Many cards are difficult to remember for some specific reason – one that's arisen because of the specific flashcard or the way it fits into your knowledge base, rather than something intrinsically difficult about the ideas in it. If you can identify this reason, you'll be able to fix the problem. Common reasons include:

  • You don't fully understand the information being tested by the card. If you don't understand the space of ideas surrounding the contents of this flashcard, it will likely be hard to remember; rather than being able to work out the answer from a model in your head, you'll have to memorize it by rote. Maybe you can reread the section the content came from and add some new flashcards with more background information.

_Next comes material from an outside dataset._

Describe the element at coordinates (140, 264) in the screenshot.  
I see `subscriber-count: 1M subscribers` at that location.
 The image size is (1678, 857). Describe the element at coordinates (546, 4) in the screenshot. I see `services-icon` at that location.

  • The prompt is worded poorly. Cards can be hard to answer correctly because you are misreading the prompt (front side of the card) or misunderstanding what it's asking you to recall. Clarifying the prompt will solve this problem.

  • The card is too large. If one card tests several different pieces of information, or it's a multi-line card with many lines, it will become hard to remember everything at once. Long cards can usually be split up in some way, which will make them much easier to learn and retain. If you're not sure how to do this, check out this detailed guide to creating small, precise questions (this guide was written for Anki, but all the basic principles hold in RemNote as well).

  • You're confusing the card with another card. This is called memory interference. It's common when you're memorizing many similar items, like vocabulary or numerical statistics.

    There are several effective ways to handle interference:

    • Disable one of the cards. If one isn't very important, forgetting that one will give you space to remember the other.

    • Clarify the prompts of the interfering items. Sometimes there just isn't enough information on the front of the card to remind you which item you're supposed to be retrieving. A little more context (but not so much that you give away the answer) can help.

    • Create a new card asking yourself to distinguish between the two interfering items. This helps in two ways: first, it gives you extra practice, and second, it keeps the fact that there are two similar items fresh in your mind so that you'll remember to keep them straight when studying one of the specific items. If there's a problem with the prompts of the interfering items, though, fix that first – it's silly to make yourself learn an extra card to hide a problem with the phrasing of your flashcards, rather than address something intrinsically difficult about the material.

Finding some other way to remember the card better

If you don't see anything wrong with the card – it's just hard – and you can't afford to disable it, take a moment to create a mnemonic or give yourself additional practice in some other way before putting it back into review.

Ignoring leeches

Of course, it's always possible to simply ignore a leech and continue practicing cards without changing anything. On occasion, this may be sensible: perhaps you don't see anything wrong with the card or any way to learn it better and it's extremely important that you know it, or you think you were just about to get it down. However, in most cases ignoring it will just result in another round of forgetting and more wasted time, so be honest with yourself and don't get in the habit of using this option rather than addressing a real problem!